● Tareas a realizar
**a)** Enumera todos los títulos de canciones que se mencionan en la crónica sobre el concierto de Aute, sin incluir el del disco.
**b)** Según la crónica sobre el concierto de Aute, ¿cuántas personas acudieron aproximadamente al recital?
**c)** Prolonga la crónica sobre el concierto de Aute a partir de su última oración.

● Texto de lectura
:::::
Deliciosamente desgarbado, entre el alboroto de su melena encanecida y esa camisa a medio desabotonar, el poeta eleva por vez primera la voz con Cera perdida y se embarca en una travesía de sensualidad y perplejidades vitales que abarca 25 escalas, aunque al final añadirá otras dos a la hoja de ruta. Curioso que Luis Eduardo tuviera antaño una relación conflictiva con su propia garganta, grave y seductora cuando habla y sorprendentemente cálida y voluble al cantar, capacitada para serpentear hasta notas que parecerían inalcanzables. Y así, durante tres horas sin desfallecimientos, inmerso en desentrañar el enigma infinito que resume en la reciente Un verso suelto: “Quiero saber qué sentido tiene esta broma llamada existencia”.

Aute asume sin rodeos que viene a cantar y contar cuanto atañe a su última criatura, El niño que miraba el mar, y así lo advierte con característica sorna: “Habrá muy poquitas canciones del siglo pasado, hoy toca sufrir con las nuevas”. La reivindicación de su vigencia plena implica renunciar a audiencias más amplias (ayer, unas 800 personas) y aplausos sin fisuras. Pero solo cabe constatar aquí la excelencia de una escritura que, aun habiendo perdido versatilidad melódica, sigue asentada en la estratosfera literaria. Desde Un ser humano, reflexión sobre el teatro de la vida (“esta farsa sin apuntador”), a ¡Qué necesidad!, una hoja de reclamaciones a Dios mediante ese sarcasmo fino, afilado y demoledor con el que tantas veces hemos acabado sonriéndonos.
:::::
● Material proporcionado
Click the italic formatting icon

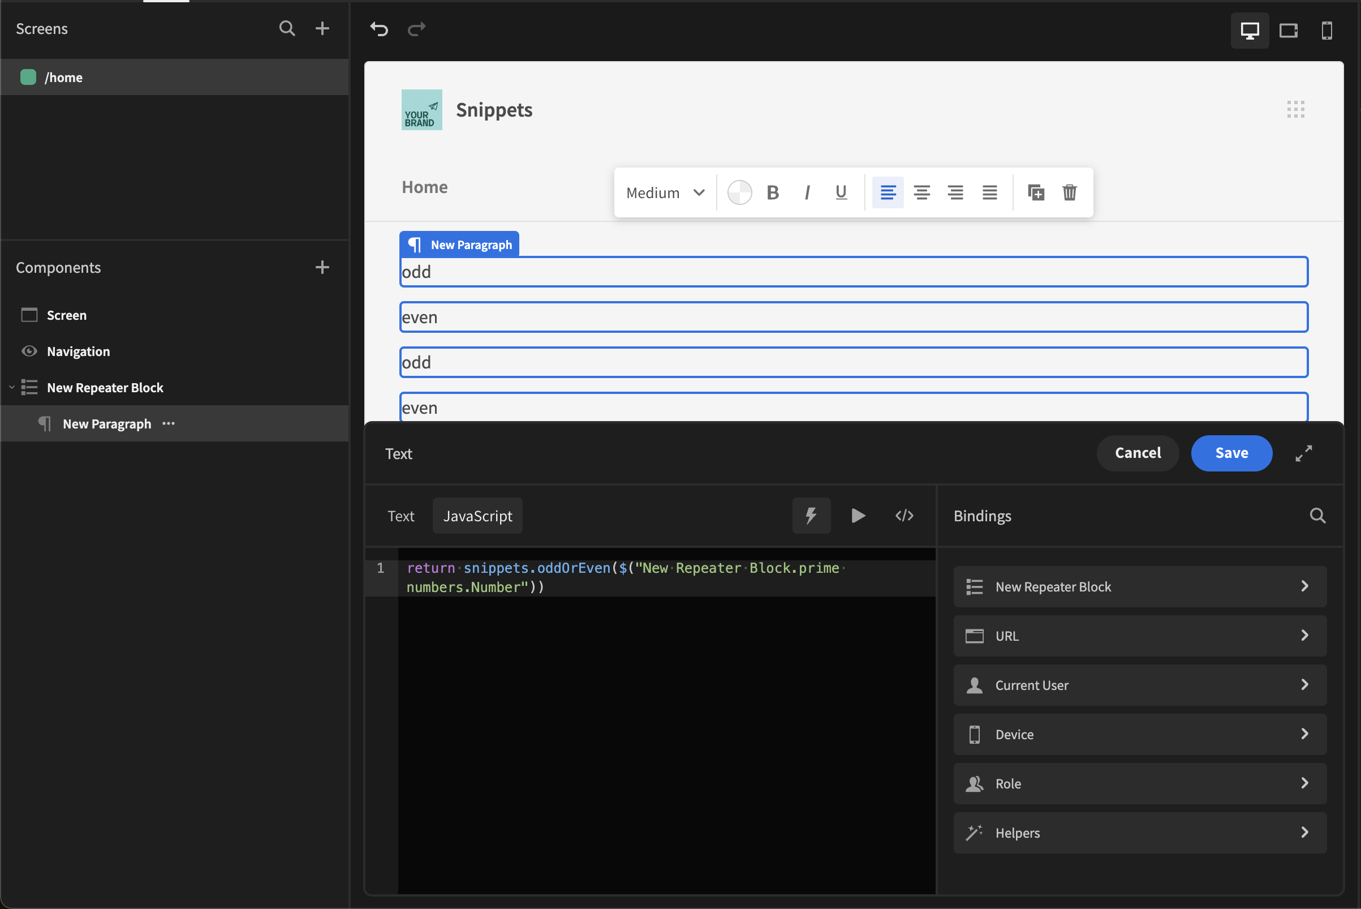tap(808, 192)

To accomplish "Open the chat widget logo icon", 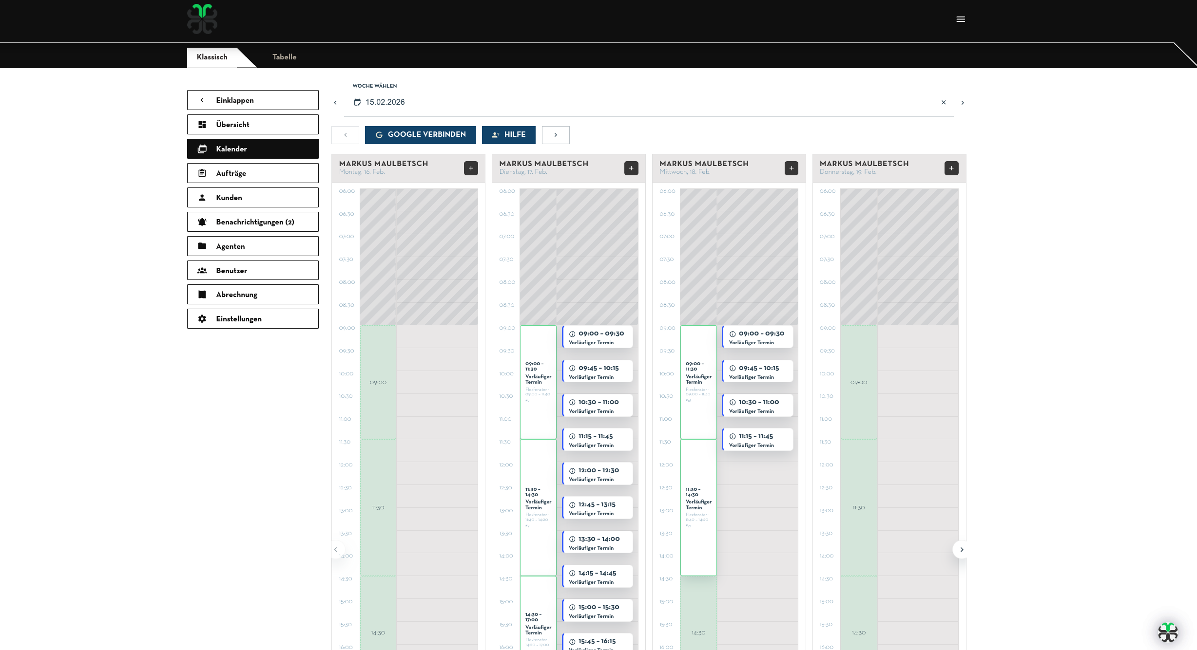I will pyautogui.click(x=1168, y=632).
:::::
● Respuestas del ejercicio
**a)** Cera perdida, Un verso suelto, Un ser humano, ¡Qué necesidad!

**b)** Unas 800 personas.

**c)**
Aute, sabio sereno y perplejo, acredita toda una vida hablándonos de sensualidad y estupefacción, del amor como el argumento más poderoso y las dificultades para comprender un mundo movido por la estupidez y la avaricia. Al final llegaron Sin tu latido, De alguna manera, La belleza o, un Al alba a pulmón, sin instrumentación alguna. La capacidad de estremecer de este hombre proviene de largo.